For fellow teacher, Sharon Verley-Entz, helping kids see their value makes it all worthwhile. “Kids want to see themselves reflected in some way. It helps when someone is racialized in front of the classroom,” she says.

It hasn’t been an easy road for Verley-Entz growing up with an aspiration to teach. “I had some awful experiences,” she said. “My Grade 6 teacher thought that blacks can’t learn. I was continually showing her I could. My mom and the teacher were always at odds until I left that school. And until then, that teacher just could not believe that I was an A student.”

Nima Hasai receiving a thank you card from the students, Photo: Barbara Geernaert

Verley-Entz also shared an experience with a chemistry teacher during her studies. “The teacher kept encouraging me to drop the course. And here I am today, a science teacher. It’s that lived experience that pushes you,” she said. “Even though I experienced a setback like this, it made me want it even more, and I love what I do. Our school board is working hard to make sure these types of incidents never happen again.

The teachers also shared their many volunteering efforts involving equity and inclusion including membership in the Indigenous and Racialized Mentorship Program and the Anti-Racist Committee which provides awareness to other teachers.

“It’s so important to represent as a teacher, to be visible in your roles,” Verley-Entz said. “We are trying to make change and we want to gear you to be teachers,” she tells the students.

The students were eager to share, engage and to learn. But one week was not long enough they told Willard-Holt.

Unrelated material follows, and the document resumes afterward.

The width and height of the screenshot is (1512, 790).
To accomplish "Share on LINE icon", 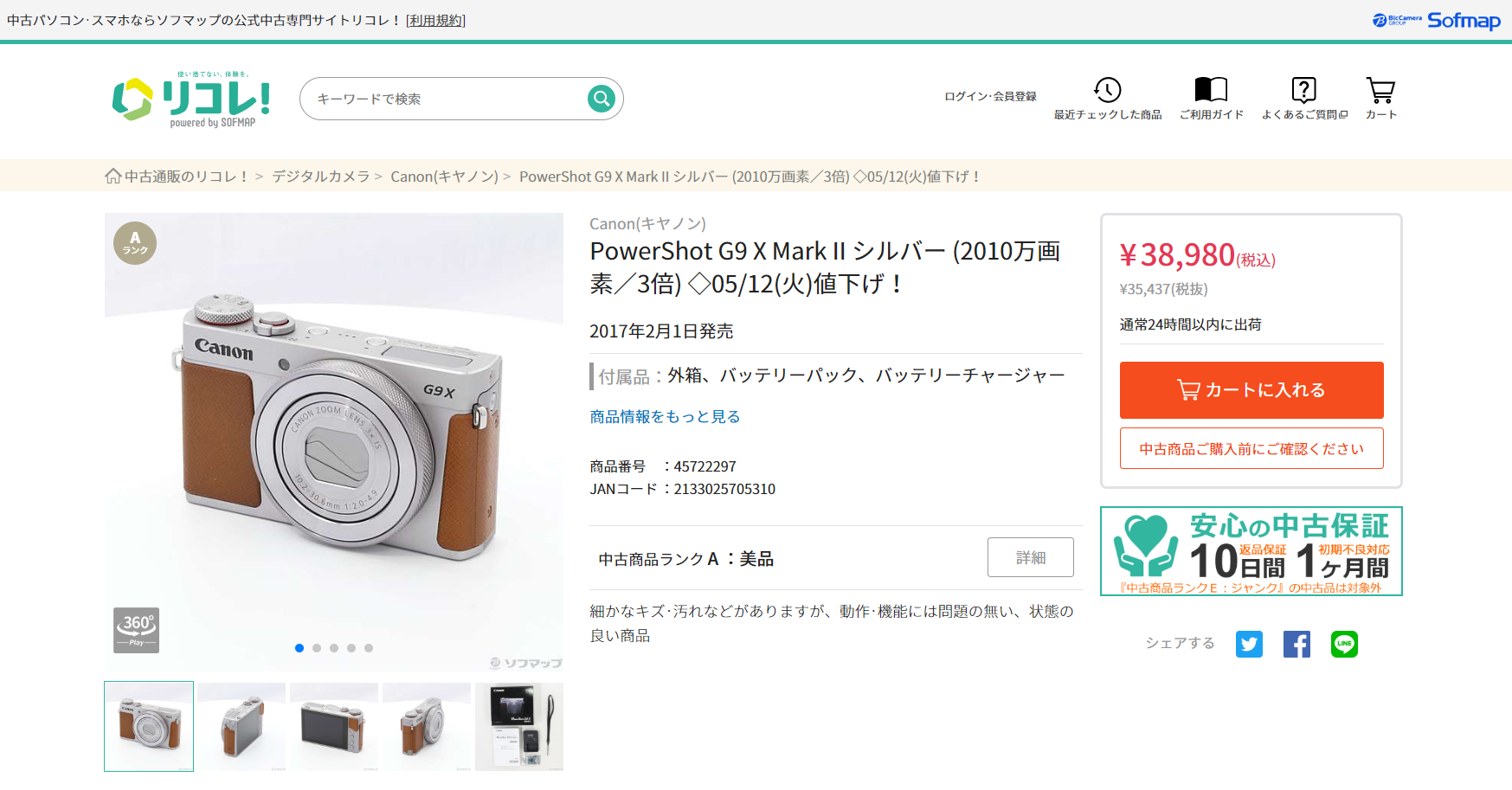I will point(1344,644).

During the week, a number of guest speakers made an appearance, including: speakers from Crossing Borders, Waterloo Collegiate Institute, a Spoken Word poet, representatives from the Career Centre and Financial Aid from Wilfrid Laurier University and a panel of racialized teachers.

Janke says, it’s about building resilience.

“Racializing individuals is important as well as breaking down barriers so you can pursue your goal. And that’s what you can do for your students too one day. That’s what will make you unique teachers in the end,” she said.

Willard-Holt would like to see the camp continue next summer and beyond. “The students already want to come back next year,” she said. “I just hope they realize this is a career path that is open to them. This group is so strong and so determined. I know they will make excellent teachers one day and they deserve to get there.”